Thursday, May 19, 2011

Subprime colleges – Student loan debt now equivalent to 7 percent of U.S. GDP

The explosive growth of student loan debt is troubling for a variety of obvious and not so obvious reasons. More needed attention is being drawn to higher education and questions are being sharply directed at the way college education is financed. The bubble in higher education has similar parallels to the bubble experienced in housing. Owning a home is a good thing and has been part of our national identity for close to a century. Yet during the mania very few questioned the method of financing this otherwise solid financial investment. It all depends on how you finance the purchase. The same dilemma is occurring with pursuing a college degree. Very few will argue that going to college is a bad idea. Knowledge is power as we all know. Yet is it necessary to go to a school just because they added a $10 million Olympic sized pool? The additional bells and whistles are similar to the peak bubble days in California where sellers tried to convince buyers that the new whirlpool and granite counter tops added tens of thousands of dollars in value. Value by what standard? Most of the mania was fueled by easy access to debt greased by Wall Street and backed by the government. The fact that we are approaching $1 trillion in student loan debt is staggering.

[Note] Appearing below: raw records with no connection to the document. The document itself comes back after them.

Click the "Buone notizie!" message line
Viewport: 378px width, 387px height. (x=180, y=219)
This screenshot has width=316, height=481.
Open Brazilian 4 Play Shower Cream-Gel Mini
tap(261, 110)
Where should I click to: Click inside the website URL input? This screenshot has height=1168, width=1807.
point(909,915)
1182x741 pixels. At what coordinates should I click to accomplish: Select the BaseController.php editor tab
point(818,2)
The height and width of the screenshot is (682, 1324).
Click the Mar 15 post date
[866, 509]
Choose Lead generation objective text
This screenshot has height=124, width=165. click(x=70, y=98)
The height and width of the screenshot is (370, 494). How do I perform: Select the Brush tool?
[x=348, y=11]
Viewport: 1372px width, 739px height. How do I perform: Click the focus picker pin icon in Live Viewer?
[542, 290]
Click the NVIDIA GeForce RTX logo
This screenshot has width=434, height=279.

The chart of the student loan bubble

sallie mae loans

Source: Federal Reserve

The Federal Reserve now publishes a small snapshot of student loan debt encompassing debt covered by the Federal Government and Sallie Mae. The above chart should cause anyone to pause and consider what is happening. You can even run a quick measure to see where things stand today:

1990 GDP: $5.7 trillion

2000 GDP: $9.9 trillion

2009 GDP: $14.1 trillion

Now we can measure this against the student debt portion provided by the Federal Reserve data:

Fed/Sallie Mae student loan debt data:

1990: $19 billion (0.33 percent of GDP)

2000: $84 billion (0.84 percent of GDP)

2011: $355 billion (2.5 percent of GDP)

Now keep in mind that we are only looking at the small fraction of loans covered by the above data. As stated before total student loan debt including debt from private banks is closer to $1 trillion which is over 7 percent of GDP. College tuition and fees are certainly outstripping inflation by many measures. What is troubling about this trend is that it is being financed by debt backed by the government. Banks are willing to loan money knowing the government is on the hook if students fail. The spin is also disturbing. The evaporation of blue collar industries does make college a more important tool for future economic success if one wishes to enter the middle class (i.e., purchase a home and save a bit of money to avoid eating off the dollar menu every day).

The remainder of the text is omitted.